Atheist versus agnostic:  these words are often seen as opposing sides of a dichotomy.  If you're not a religious believer, you're either an agnostic who's just not sure or you're an atheist who's absolutely certain of the non-existence of god or gods.  The commonly assumed definitions of these terms, though, are incomplete and, especially in the case of atheism, not really very useful.  Even non-believers such as Albert Einstein and Carl Sagan rejected the "atheist" label because, to them, it implied certainty.

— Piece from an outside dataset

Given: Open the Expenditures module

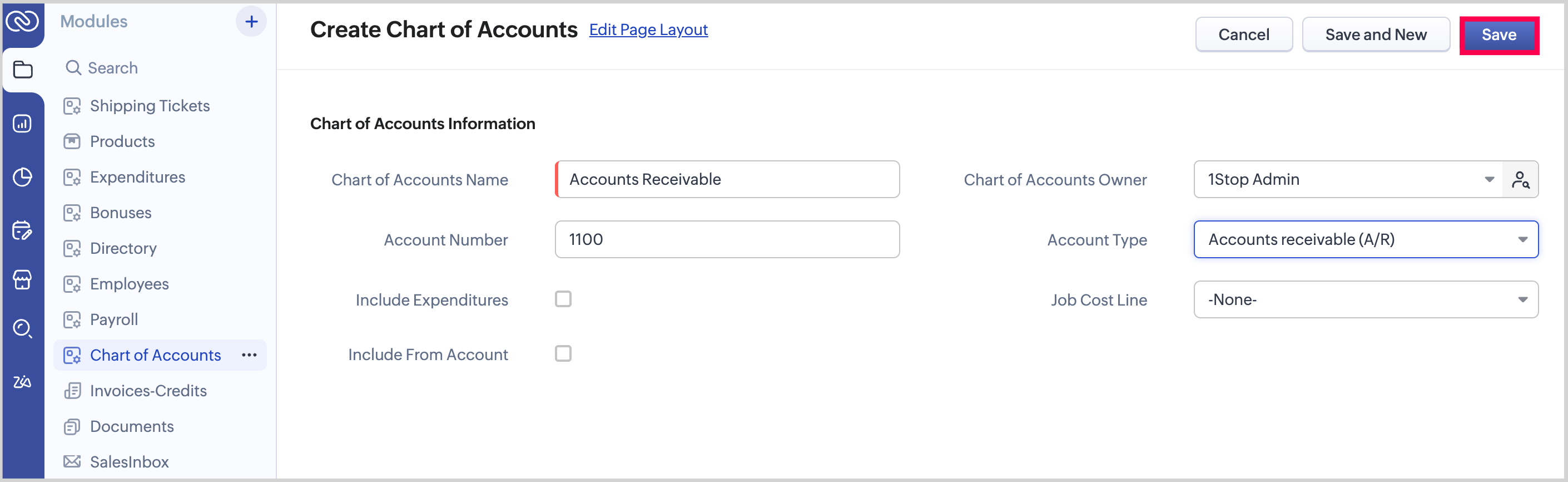Looking at the screenshot, I should click(x=137, y=178).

Einstein, for instance, insisted he was not an atheist even while writing,

It was, of course, a lie what you read about my religious convictions, a lie which is being systematically repeated. I do not believe in a personal God and I have never denied this but have expressed it clearly. If something is in me which can be called religious then it is the unbounded admiration for the structure of the world so far as our science can reveal it.[1782]

Sagan said:

An atheist has to know a lot more than I know. An atheist is someone who knows there is no god.[1783]

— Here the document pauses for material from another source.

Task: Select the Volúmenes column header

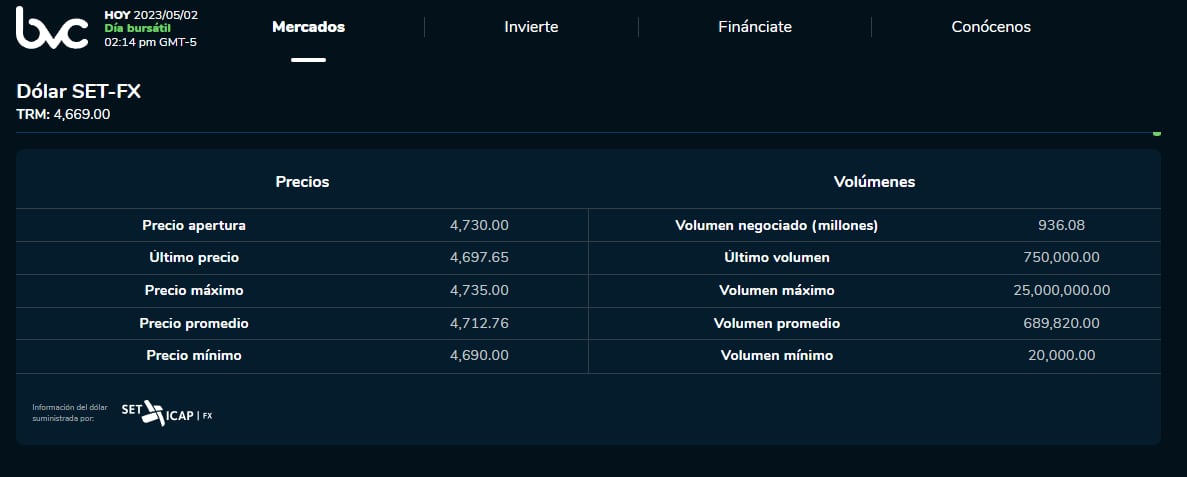Action: pos(874,182)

but also wrote the seemingly conflicting:

Life is but a momentary glimpse of the wonder of this astonishing universe, and it is sad to see so many dreaming it away on spiritual fantasy.[1784]

Both men made it clear they were non-atheists who held no beliefs in a personal god.  Were they atheists, or agnostics... or both?  Neither?

Agnosticism: I Don't Know

Militant Agnostic(76238)Credit: Zazzle.comThe term "agnostic" is believed to have been coined by TH Huxley around 1873 from the Greek a- ("not") and gnostos ("to be known").  [1785]  So an agnostic is simply a person who does not claim to know whether the divine exists or not.  Some take it further, claiming that it is impossible to know.

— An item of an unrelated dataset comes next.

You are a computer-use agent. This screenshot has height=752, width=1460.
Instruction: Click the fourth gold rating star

What's important to note is that agnosticism only describes one's claimed knowledge of God and says absolutely nothing about one's belief.  It's very likely that church pews all over the world hold a vast number of doubting believers, and likewise that many readers with a copy of "The God Delusion" on their bookshelves don't claim to know for sure if God is real.

Atheism: I Don't Believe

AtheismCredit: releasingreligion.blogspot.comAtheism, also from the Greek, means literally something like "no god belief" - and the key word here is "belief".  Atheism is, in general, not a belief in the lack of gods, it is a lack of belief in gods; the distinction is subtle but important.

Exceedingly few people, even among the most vocal and vehement promoters of non-belief, will ever claim or have ever claimed to "know" that the supernatural doesn't exist.  Instead, almost everyone will agree that it's not logically possible to disprove anything - not God, not Allah, not Zeus, not Odin, and not the invisible robot that's filming you for a popular extra-dimensional reality show as you read this.  The real atheist position, for most, is simply that none of the claims made about the divine are backed up by sufficient evidence to accept them as reality.  The statement, "I don't believe and there's nothing you can do to change my mind" is uncommon and looked down on within the atheist community; for them, a more appropriate response to religious claims would be, "Really?  Why should I believe that?"

Carl Sagan said, "Extraordinary claims require extraordinary evidence"[1783], and Christopher Hitchens took it a little further by stating, "That which can be asserted without evidence, can be dismissed without evidence."[1795]. This is the driving philosophy behind most expressions of non-belief.  Even Richard Dawkins, perhaps the best known proponent of the co-called "New Atheist" movement, proposes in his book "The God Delusion" a seven-point scale of belief[1794], where "1" is absolute surety about the existence of god(s), and "7" is absolute certainty that they don't exist.  He then rates himself as a "6" to "6.9" on that scale.

The Agnostic Atheist

While it's difficult to obtain hard data to know for sure, it seems likely that most self-proclaimed atheists are also agnostics and most self-proclaimed agnostics are also atheists.  The agnostic atheist is the person who says "I don't or can't know, but my experience so far has not led me to belief."  There's room in this spectrum for a wide range of opinions on religious practices and positions. 

It's even possible and, I suspect, not uncommon, to be an agnostic theist:  "I can't be sure, but I believe anyway."